I think that you are confusing the unique matrix square-root of Hermitian positive semi-definite matrix $A$, i.e., a Hermitian positive semi-definite matrix $B$ satisfying,

$$ B^2 = A, $$

with the non-unique problem of finding a matrix $C$ satisfying

$$ C^H C = A, $$

where clearly the mapping $C \mapsto Q C$, for any unitary $Q$, preserves the identity. As you noticed, a Cholesky factorization provides one possible solution. However, note that Cholesky only works for Hermitian positive-definite matrices (with the possible exception of a Hermitian positive semi-definite matrix which is positive-definite if the last row and column are removed).

Lastly, one can constructively define the unique matrix square-root of a Hermitian positive semi-definite matrix through its eigenvalue decomposition, say

$$ A = U \Lambda U^H, $$

where $U$ is unitary and $\Lambda$ is diagonal with non-negative entries due to $A$ being positive semi-definite. The Hermitian matrix square-root can easily be identified as

$$ B = U \sqrt{\Lambda} U^H. $$

Answer 3

In essence, what you're asking is to find the square root A of a matrix G, so that $$G = A^T A.$$ There are many ways to do that if $G$ is a symmetric matrix. For example, if $G$ is symmetric, then the Cholesky decomposition $G=L^TL$ provides you with one answer: $A=L$. But you already found another answer, with the matrix $A$ you already have.

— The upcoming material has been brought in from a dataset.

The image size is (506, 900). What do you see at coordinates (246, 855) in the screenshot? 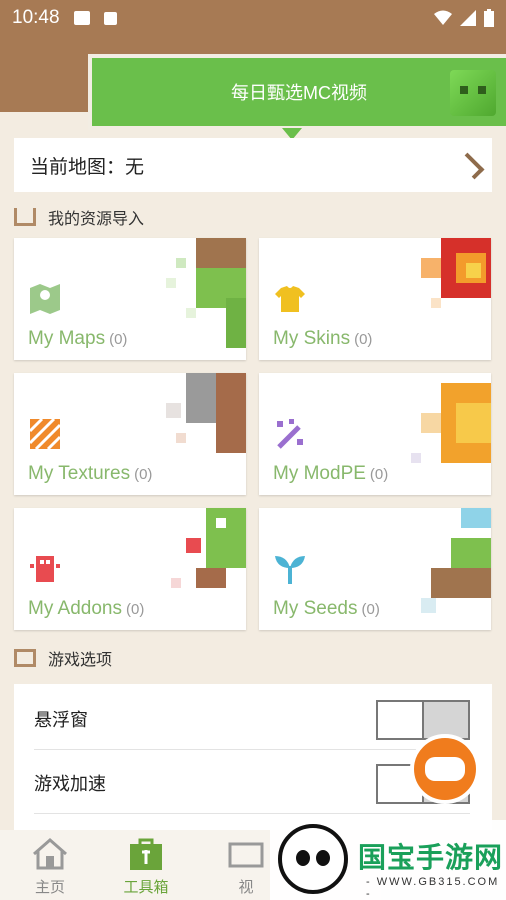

What this simply means is that there are many "square roots" of the matrix $G$, and if you want to have one particular one, you need to rephrase the question in such a way that you specify the structural properties of the "branch" of the square root that you're interested in.

I would say that this situation is not dissimilar to taking the square root among the real numbers using the complex numbers: there, too, in general you have two roots, and you have to say which one you want to make the answer unique.

Answer 4

I think you can apply $LDL^{T}$ factorization for your matrix A. Since your matrix has non-negative eigenvalues, the diagonal matrix D will have non-negative entries along the diagonl. Then you can easily factorize $\hat{D} = \sqrt{D}$. And you get the matrix $G = L\hat{D}$. The eigendecomposition is not numerically stable, so I think you should avoid this kind of decomposition.